Doctor Who: The Girl Who Died

"I'm not in the mood for Vikings!"

I already liked this episode a lot when it still seemed to be a fairly low-key tale about a small CGI Viking village against metal aliens with a bit of Doctorish cleverness thrown in. The small stories are often much better than the big epics: give me The Rescue over The Dalek Invasion of Earth any day.

But then there's the twist: the Doctor has saved the day, but poor Ashildr has been killed. She would have died anyway, the whole village would. But the Doctor is consumed with guilt and a sickness of losing too many people, the curse of near-immortality. So he breaks the rules of time travel, just as he did last episode. And Ashildr is immortal which, as The Five Doctors taught us, is a curse. The Doctor instantly regrets what he has done to her; he knows what it's like to bury your loved ones again and again. Has he gone and made a big, terrible mistake?

And so we have an interesting twist on the two-parter: this episode is self-contained, but next week we will be meeting Ashildr again, a thousand years older.

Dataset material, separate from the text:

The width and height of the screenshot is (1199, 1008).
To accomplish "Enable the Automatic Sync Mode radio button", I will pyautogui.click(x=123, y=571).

It's a masterfully constructed script, with Jamie Mathieson again excelling; this is possibly the best of the season so far. Maisie Williams (I don't know her; as yet I've only seen one episode of Game of Thrones) is also superb. I can't wait until next week.

So what else? Well, the Doctor's sonic shades are unceremoniously smashed before the pre-titles sequence has even ended. Is this permanent? Clara is again magnificent, almost persuading the baddies to aid off and giving the Doctor a much-needed pep talk. And we actually get a "reversing the polarity of the neutron flow" as Jon Pertwee, er, didn't particularly used to say.

Most interestingly, though, we get an explanation as to why the Doctor now looks like Caecilius from The Fires of Pompeii, and it's actually a satisfying one: the Doctor's subconscious wanted to remind him that, fixed points on time or not, you can still go back and save one person. Nothing bad will happen. Right?